The second step looks at the pool of employees and mortality projections relating thereto. A portion of the employees to be insured are identified to obtain a desired pattern and timing of death benefit cash inflow from the life insurance policies over the next thirty years. The timing and amounts of the death benefits needs to at least equal to the face amounts of the debt if the debt is to be fully liquidated by the death benefits. It is noted that the projected death benefits are more preferably larger than 100% of the face amount of the debt such as, for example, at least 200% of the face amount of the bond issuances and more preferably at least 300% of the face amount of the bond issuances in order to reduce the risk of the mortality projections. A schedule of projected death benefit cash inflow over the next thirty years is sent to the bond underwriters.

The third step structures the bond offering. A series of bonds are structured to match funds with the projected death benefit cash inflows. The bond portfolio can include any suitable capital appreciation bond, variable rate, fixed rate, short term, long term, callable and/or non-callable bonds. The final structure combined with insurance cash flow creates a total structured finance cash flow.

The fourth step underwrites and implements the system. A trustee sets up the plan trust and a sinking fund. A bond group underwrites the bonds, prepares the securities, prices the securities, and sells the securities. The census is submitted to insurance carriers whereby enrollment is completed and life insurance policies are issued. The life insurance can be structured in any desired manner such as, for example, keyman, endorsement split dollar, and equity split dollar.

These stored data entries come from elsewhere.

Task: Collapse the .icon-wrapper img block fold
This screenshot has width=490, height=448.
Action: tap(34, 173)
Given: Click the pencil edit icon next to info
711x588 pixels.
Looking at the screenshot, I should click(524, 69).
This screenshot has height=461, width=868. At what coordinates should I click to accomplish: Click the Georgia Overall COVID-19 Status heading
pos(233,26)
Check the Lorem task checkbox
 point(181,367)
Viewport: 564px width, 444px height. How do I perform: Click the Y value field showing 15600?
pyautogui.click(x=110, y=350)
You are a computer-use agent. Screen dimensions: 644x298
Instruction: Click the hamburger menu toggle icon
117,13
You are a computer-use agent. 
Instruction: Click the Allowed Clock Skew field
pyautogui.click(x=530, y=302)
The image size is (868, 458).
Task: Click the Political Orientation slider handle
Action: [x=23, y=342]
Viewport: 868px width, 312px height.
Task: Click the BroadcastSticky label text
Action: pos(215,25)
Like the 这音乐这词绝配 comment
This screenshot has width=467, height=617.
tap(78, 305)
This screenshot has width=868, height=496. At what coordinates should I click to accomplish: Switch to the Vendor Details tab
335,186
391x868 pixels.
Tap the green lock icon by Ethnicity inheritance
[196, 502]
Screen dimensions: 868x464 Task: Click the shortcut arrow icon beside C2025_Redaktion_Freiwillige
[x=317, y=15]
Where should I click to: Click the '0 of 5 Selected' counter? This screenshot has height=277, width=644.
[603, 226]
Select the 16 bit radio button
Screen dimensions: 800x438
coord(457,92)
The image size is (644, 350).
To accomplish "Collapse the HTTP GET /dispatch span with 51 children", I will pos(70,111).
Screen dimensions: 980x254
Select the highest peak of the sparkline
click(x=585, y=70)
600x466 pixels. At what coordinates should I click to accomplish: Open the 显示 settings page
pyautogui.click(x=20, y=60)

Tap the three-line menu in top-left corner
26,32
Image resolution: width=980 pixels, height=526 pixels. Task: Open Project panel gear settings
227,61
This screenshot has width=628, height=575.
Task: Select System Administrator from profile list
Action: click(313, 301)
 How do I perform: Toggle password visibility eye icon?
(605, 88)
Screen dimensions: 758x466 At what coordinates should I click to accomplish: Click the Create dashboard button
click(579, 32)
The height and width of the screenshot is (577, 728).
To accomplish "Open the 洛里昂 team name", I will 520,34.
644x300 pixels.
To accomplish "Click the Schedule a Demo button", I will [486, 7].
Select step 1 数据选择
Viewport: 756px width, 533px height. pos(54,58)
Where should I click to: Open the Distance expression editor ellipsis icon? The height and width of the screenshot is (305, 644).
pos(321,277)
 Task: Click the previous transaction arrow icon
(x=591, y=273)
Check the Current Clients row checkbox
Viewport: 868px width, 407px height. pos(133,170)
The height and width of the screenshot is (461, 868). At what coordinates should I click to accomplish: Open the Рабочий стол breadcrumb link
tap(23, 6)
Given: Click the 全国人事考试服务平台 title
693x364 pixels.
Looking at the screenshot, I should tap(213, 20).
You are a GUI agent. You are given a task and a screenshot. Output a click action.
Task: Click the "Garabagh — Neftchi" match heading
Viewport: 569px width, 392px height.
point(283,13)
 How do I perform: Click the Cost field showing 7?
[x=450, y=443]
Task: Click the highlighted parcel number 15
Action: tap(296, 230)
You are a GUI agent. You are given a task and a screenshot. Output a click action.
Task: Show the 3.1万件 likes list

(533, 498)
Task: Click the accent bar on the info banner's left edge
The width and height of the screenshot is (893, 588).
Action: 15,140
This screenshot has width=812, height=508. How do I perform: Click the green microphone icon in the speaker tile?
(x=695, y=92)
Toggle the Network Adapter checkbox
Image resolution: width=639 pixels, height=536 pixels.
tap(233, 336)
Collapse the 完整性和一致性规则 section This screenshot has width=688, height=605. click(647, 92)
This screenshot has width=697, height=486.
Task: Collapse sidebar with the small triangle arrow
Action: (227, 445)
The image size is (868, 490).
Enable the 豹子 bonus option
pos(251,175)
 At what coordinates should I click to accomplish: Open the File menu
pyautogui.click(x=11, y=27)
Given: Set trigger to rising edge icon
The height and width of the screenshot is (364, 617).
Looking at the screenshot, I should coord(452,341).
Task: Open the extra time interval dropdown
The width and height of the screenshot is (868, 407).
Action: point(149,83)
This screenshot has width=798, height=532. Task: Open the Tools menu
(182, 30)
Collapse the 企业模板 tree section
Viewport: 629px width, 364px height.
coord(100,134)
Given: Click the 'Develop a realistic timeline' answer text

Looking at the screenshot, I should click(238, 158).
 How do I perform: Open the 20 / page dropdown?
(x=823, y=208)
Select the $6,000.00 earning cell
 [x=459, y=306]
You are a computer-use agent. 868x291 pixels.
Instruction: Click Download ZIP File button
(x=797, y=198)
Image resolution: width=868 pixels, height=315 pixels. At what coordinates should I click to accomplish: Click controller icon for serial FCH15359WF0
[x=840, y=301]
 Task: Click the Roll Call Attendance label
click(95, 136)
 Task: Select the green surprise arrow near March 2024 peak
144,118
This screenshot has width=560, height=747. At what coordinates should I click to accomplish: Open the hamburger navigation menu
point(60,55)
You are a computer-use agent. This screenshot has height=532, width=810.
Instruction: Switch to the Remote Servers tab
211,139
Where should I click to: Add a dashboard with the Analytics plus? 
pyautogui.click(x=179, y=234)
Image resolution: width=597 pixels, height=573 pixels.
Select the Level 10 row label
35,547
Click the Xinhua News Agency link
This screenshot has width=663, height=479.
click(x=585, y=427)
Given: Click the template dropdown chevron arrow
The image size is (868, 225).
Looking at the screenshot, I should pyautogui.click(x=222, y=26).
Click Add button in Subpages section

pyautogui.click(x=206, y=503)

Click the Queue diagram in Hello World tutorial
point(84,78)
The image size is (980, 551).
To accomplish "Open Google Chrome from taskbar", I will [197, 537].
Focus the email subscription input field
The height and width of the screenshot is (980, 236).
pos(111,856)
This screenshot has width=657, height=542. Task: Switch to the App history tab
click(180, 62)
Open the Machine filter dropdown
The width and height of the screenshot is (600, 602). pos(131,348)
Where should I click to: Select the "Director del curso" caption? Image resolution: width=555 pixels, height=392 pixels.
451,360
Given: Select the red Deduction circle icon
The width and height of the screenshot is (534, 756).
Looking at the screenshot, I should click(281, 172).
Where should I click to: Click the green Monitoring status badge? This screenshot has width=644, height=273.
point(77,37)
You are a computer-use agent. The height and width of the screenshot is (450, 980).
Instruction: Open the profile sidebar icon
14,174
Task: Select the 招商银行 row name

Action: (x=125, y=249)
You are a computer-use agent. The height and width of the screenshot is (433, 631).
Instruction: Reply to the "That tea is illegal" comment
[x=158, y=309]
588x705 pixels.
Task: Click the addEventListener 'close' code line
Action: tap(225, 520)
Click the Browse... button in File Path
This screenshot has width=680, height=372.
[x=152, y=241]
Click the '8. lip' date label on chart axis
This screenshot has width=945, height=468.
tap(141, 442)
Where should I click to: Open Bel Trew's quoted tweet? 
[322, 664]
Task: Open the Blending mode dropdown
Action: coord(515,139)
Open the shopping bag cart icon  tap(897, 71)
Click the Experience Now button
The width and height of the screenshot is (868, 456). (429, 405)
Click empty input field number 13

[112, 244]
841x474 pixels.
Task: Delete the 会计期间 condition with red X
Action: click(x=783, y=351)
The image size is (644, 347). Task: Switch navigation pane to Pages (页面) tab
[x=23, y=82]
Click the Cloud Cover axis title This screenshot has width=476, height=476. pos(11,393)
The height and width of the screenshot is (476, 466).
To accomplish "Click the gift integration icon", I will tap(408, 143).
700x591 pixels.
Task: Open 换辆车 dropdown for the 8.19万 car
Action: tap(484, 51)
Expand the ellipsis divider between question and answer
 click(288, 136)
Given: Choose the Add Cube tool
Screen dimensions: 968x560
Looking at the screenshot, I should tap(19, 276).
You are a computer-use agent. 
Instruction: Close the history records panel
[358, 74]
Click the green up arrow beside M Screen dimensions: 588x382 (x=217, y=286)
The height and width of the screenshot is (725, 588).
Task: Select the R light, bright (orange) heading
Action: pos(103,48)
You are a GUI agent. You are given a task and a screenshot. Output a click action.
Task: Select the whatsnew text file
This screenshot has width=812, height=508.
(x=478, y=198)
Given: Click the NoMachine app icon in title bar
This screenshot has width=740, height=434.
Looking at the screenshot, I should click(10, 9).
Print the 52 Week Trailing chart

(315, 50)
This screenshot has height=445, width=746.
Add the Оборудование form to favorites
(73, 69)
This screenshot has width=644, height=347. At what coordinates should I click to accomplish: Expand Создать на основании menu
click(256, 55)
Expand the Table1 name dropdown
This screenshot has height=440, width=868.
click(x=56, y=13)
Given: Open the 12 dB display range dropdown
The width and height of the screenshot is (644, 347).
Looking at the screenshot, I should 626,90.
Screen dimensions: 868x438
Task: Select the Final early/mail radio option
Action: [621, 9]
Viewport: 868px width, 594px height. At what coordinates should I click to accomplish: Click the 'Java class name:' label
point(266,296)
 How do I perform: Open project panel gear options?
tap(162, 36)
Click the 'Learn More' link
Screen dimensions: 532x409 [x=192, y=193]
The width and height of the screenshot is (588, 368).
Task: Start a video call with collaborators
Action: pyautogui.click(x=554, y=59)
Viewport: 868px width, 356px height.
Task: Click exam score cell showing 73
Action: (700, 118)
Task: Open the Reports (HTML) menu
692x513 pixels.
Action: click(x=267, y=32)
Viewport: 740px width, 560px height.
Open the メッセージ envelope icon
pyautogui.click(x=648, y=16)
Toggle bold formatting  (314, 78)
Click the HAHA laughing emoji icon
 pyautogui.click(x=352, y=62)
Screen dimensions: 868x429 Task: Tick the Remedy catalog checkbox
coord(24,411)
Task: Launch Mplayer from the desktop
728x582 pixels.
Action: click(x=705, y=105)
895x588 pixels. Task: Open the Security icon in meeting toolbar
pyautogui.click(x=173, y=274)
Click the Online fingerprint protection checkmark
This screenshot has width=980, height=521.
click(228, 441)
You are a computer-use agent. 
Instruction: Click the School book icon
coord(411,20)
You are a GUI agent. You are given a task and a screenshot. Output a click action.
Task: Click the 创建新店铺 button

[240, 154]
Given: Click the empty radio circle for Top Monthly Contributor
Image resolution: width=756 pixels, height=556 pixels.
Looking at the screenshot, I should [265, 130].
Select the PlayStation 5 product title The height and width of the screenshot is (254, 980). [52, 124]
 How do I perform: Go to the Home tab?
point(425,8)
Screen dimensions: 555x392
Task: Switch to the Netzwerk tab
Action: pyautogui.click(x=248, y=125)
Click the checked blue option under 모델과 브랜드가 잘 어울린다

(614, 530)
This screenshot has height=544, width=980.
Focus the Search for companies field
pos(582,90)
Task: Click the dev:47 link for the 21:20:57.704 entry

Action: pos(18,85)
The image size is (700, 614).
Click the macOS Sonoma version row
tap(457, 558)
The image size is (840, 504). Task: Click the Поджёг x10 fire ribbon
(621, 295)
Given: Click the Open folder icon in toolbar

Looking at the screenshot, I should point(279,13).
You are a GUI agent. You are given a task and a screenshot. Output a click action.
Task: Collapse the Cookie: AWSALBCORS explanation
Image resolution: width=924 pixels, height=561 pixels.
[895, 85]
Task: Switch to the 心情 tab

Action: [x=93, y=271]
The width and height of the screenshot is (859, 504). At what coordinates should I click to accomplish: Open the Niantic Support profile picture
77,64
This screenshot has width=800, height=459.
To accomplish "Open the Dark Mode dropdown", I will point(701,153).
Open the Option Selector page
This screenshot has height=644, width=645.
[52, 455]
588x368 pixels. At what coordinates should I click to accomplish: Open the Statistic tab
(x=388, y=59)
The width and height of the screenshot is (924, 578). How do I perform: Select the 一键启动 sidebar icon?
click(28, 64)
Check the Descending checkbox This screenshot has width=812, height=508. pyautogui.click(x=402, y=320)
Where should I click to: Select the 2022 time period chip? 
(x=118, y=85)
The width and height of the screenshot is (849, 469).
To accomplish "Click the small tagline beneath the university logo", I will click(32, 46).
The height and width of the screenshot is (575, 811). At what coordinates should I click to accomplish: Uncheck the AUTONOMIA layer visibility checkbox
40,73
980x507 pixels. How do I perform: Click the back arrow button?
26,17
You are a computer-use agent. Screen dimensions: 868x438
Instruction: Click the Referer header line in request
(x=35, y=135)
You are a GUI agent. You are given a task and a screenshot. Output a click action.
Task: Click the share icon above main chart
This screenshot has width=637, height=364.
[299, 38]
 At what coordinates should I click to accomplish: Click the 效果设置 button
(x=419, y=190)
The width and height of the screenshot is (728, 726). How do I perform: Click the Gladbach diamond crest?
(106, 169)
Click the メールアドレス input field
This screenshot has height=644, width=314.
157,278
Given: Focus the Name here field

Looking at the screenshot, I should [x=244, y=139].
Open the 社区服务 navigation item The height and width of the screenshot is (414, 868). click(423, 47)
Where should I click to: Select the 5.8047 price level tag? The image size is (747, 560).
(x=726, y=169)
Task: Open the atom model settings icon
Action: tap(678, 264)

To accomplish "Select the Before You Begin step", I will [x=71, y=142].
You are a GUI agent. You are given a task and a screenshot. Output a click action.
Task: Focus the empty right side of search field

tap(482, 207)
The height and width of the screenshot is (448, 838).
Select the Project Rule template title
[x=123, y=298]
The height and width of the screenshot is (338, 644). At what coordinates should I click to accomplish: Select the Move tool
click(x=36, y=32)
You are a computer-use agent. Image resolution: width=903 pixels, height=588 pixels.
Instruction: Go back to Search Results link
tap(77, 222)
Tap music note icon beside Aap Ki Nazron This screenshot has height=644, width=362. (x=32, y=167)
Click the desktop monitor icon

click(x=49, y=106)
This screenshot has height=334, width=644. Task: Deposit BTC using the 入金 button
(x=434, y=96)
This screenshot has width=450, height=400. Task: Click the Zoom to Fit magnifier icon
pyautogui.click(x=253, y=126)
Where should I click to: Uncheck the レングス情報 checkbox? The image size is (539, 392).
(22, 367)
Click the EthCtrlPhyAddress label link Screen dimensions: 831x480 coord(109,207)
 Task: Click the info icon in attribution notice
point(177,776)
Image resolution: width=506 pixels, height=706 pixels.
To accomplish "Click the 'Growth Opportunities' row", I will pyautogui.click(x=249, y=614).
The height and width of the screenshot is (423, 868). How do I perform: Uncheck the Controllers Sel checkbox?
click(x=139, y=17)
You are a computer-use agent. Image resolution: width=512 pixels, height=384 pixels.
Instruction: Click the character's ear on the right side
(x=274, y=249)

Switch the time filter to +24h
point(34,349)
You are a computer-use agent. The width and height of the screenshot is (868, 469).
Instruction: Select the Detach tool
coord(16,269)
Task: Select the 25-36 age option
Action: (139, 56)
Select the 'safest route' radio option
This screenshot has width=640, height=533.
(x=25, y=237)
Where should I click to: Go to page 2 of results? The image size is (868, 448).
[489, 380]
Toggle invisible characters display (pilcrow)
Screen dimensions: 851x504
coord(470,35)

The fifth step administrates the system. Within the plan trust, funds are professionally managed and benefits payments are paid to plan beneficiaries by a trust custodian as they become due. A bond trustee and/or registrar and paying agent oversees all transactions related to the bonds, makes payments of the coupons and the principal, and records all tax forms. As insured employees die, the cash value of the insurance policies are deposited with the plan trust custodian and reported to investment advisors and the net amount at risk of the insurance policies is collected by the government employer who pays the bond issuer.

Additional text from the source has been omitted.